「エイズ感染九州で激増」福岡ソフトバンク・ホークスが2年ぶり優勝を決めた週明け、地元紙1面に驚愕の見出しが躍った。はたして、今なぜ「九州」なのか──。
9月19日付の西日本新聞の1面を飾った調査報告は、九州男児にとってはまさに寝耳に水。祝賀ムードも吹っ飛ばす内容だった。記事によれば、2016年に福岡県で新規に報告されたHIV感染者は46人、同じくエイズ患者も46人、計92人の感染が認められたという。この数は過去最多のもので、前年比では実に161%という激増ぶりだという。また、近隣の佐賀県でも計9人、熊本県も計19人と過去最多を計上し、九州が危機的な状況にあると警鐘を鳴らしているのだ。しかも、感染ではなく、発症してから報告される「いきなりエイズ」の割合は全国的には約3割程度にとどまっているにもかかわらず、福岡県では半数の5割と突出していることも、エイズ感染の拡散脅威を感じさせる。
この記事を受け、ネット上では即時に、
〈九州には同性愛者が多いからだ〉
〈地理的にアジアから来た感染者から広まった〉
〈九州を封鎖せよ!〉
など、根拠不明や憶測まじりのさまざまな書き込みが行われ、さながら大パニックとなっているのである。
この調査報告の数字について、感染症学が専門の中原英臣医学博士が説明する。
「数字だけでは本当に患者が増えているのか、それとも検査を受けている人が増えているだけなのか、ハッキリしません。ですが、感染者ではなく急に発病する人が増えているとなると、実際に病気が増えているのではないか。なぜ九州なのか原因はわかりませんが、局地的に流行が起こっている可能性はあります」
これに対し、県内最多となる計63人という報告数を出した福岡市を直撃すると、保健福祉局健康医療部保健予防課の担当者が状況を説明する。

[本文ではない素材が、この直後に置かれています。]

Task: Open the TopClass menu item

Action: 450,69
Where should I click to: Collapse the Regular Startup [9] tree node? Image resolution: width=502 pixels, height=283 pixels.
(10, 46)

「実は、この1年前の15年の報告数は計27人とかなり少なかった。そのため、増加率がハネ上がったのです。つまり、一昨年にきちんと検査を受けておらず、昨年にいきなりエイズを発症したケースが数字に反映されたのではないかと見ています」
はたして、“エイズ急増”は数字上だけのトリックなのだろうか‥‥。